Entries drawn from a collection:
......

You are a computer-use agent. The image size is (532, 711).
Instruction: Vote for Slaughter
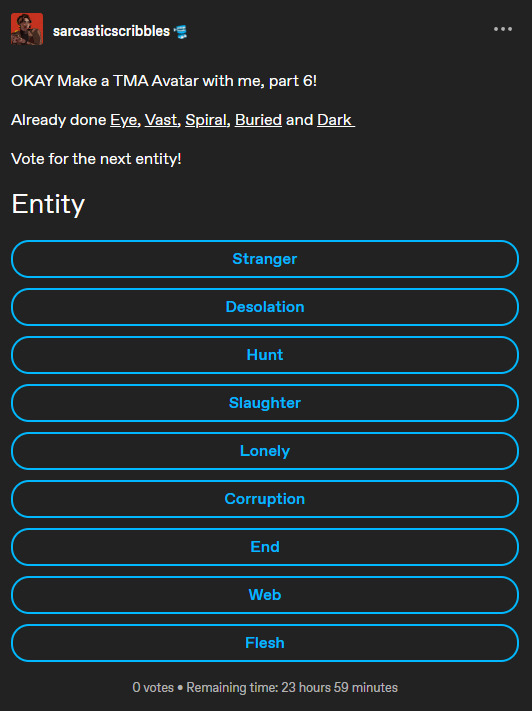pos(265,403)
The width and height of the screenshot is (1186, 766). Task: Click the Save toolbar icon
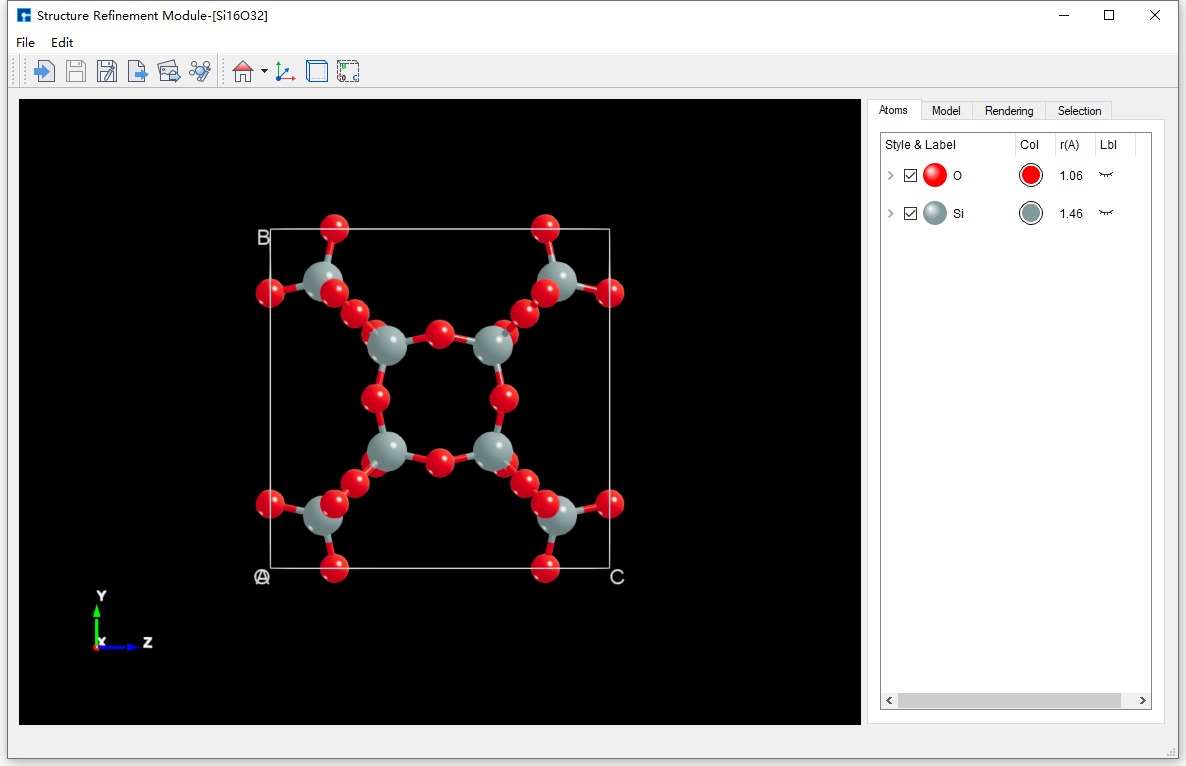pos(76,70)
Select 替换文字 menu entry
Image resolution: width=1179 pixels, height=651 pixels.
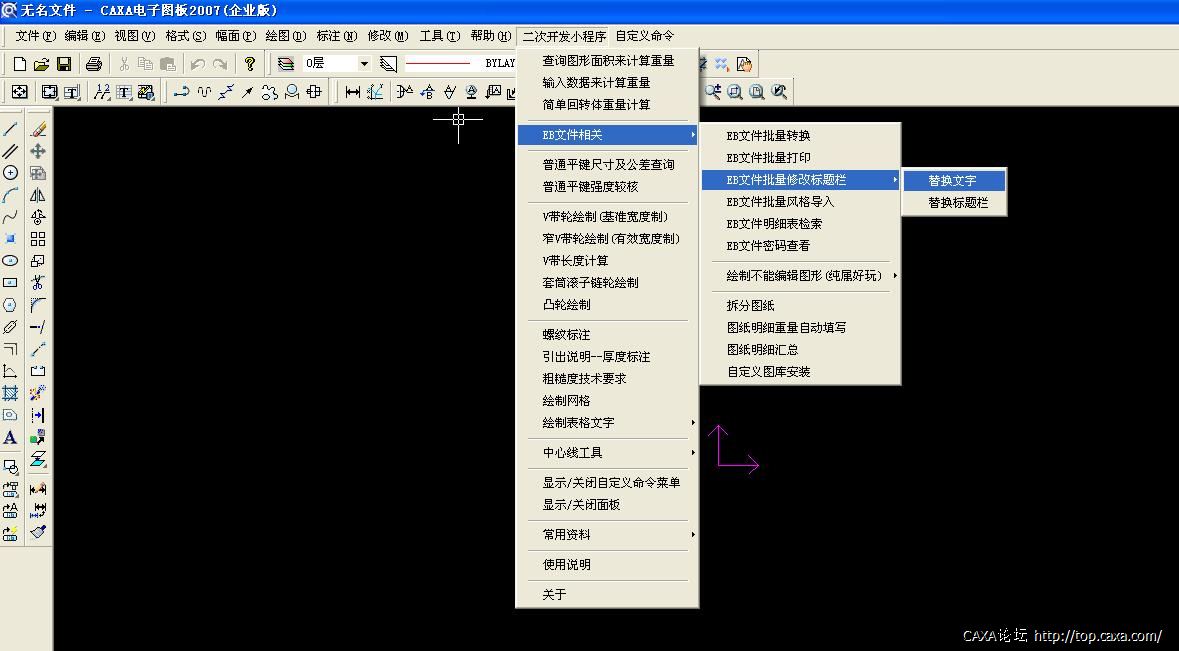coord(952,181)

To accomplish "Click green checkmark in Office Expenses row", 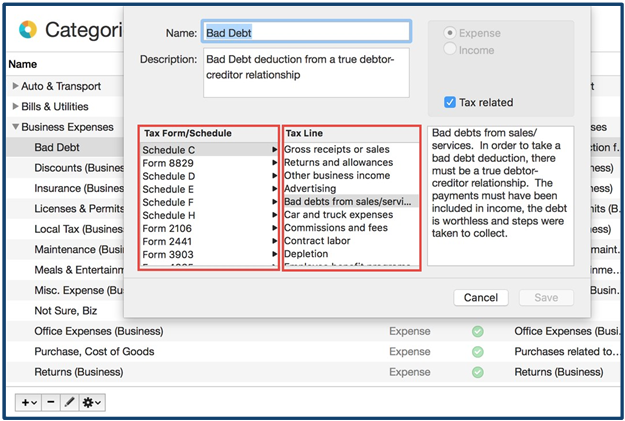I will coord(477,331).
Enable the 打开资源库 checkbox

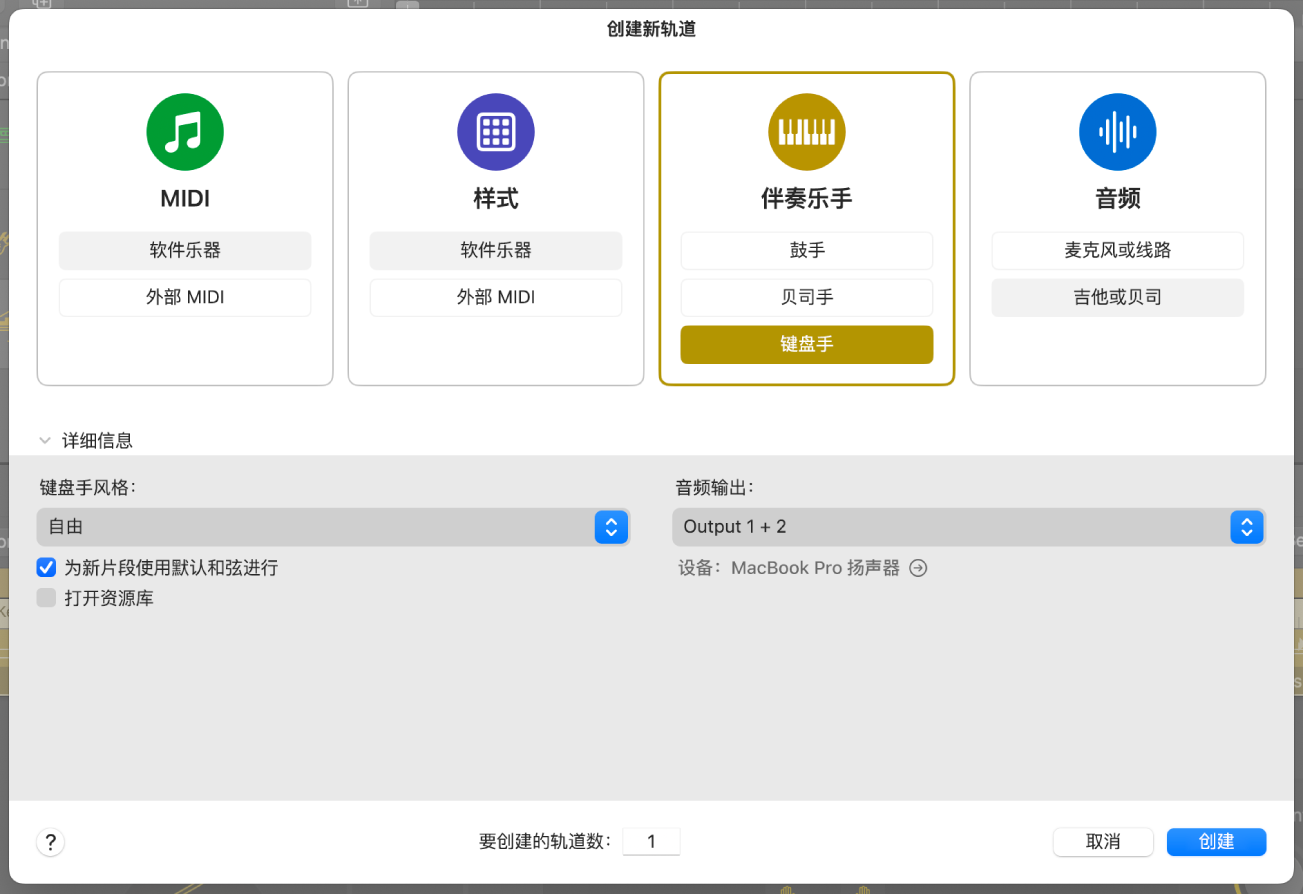click(x=46, y=597)
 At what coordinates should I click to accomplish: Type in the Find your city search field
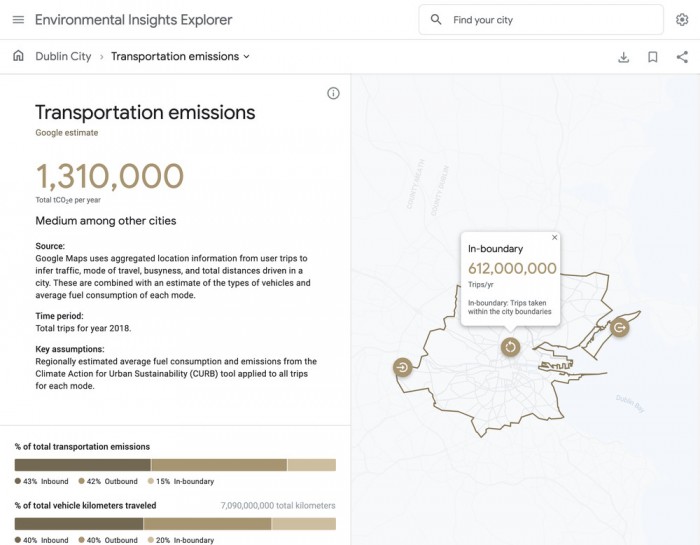[x=550, y=20]
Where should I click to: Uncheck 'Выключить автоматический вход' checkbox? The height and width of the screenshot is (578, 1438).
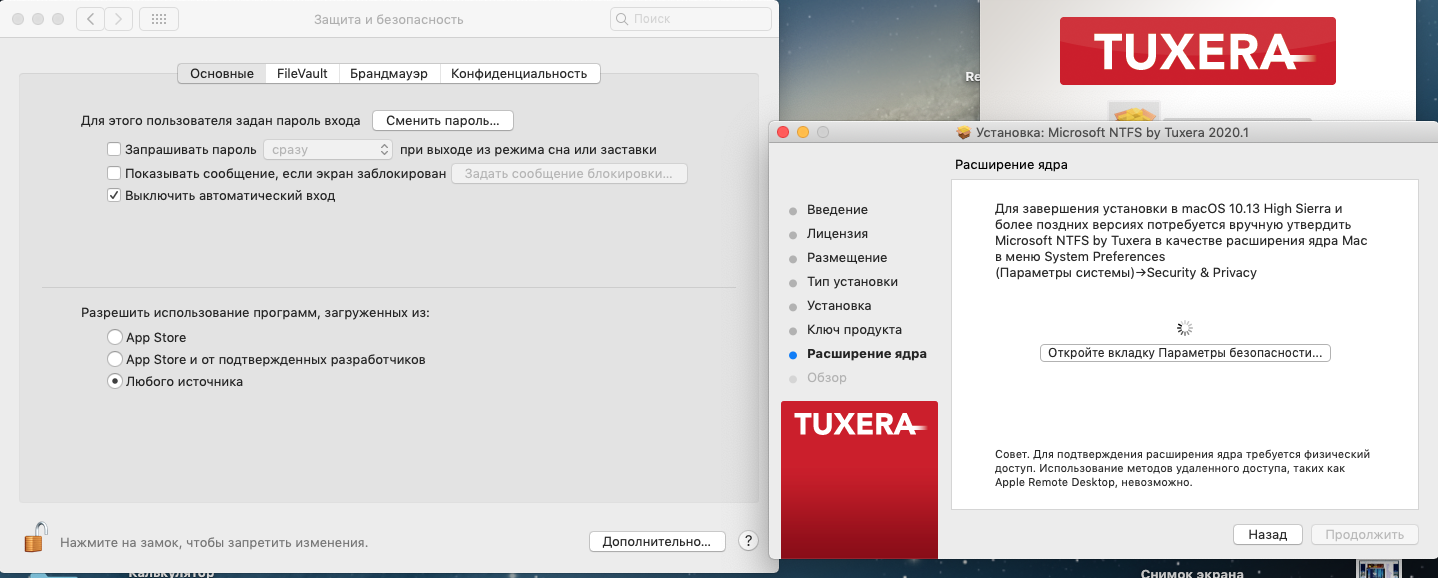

......

What to do:
Return the lines exactly as they appear, starting at the line containing "At what coordinates" and ending at the last of the entries above. Leave the pictures out of your answer.

Solution to this problem:
 At what coordinates should I click to accomplish: Type in the Find your city search field
[x=550, y=20]
Where should I click to: Uncheck 'Выключить автоматический вход' checkbox? The height and width of the screenshot is (578, 1438).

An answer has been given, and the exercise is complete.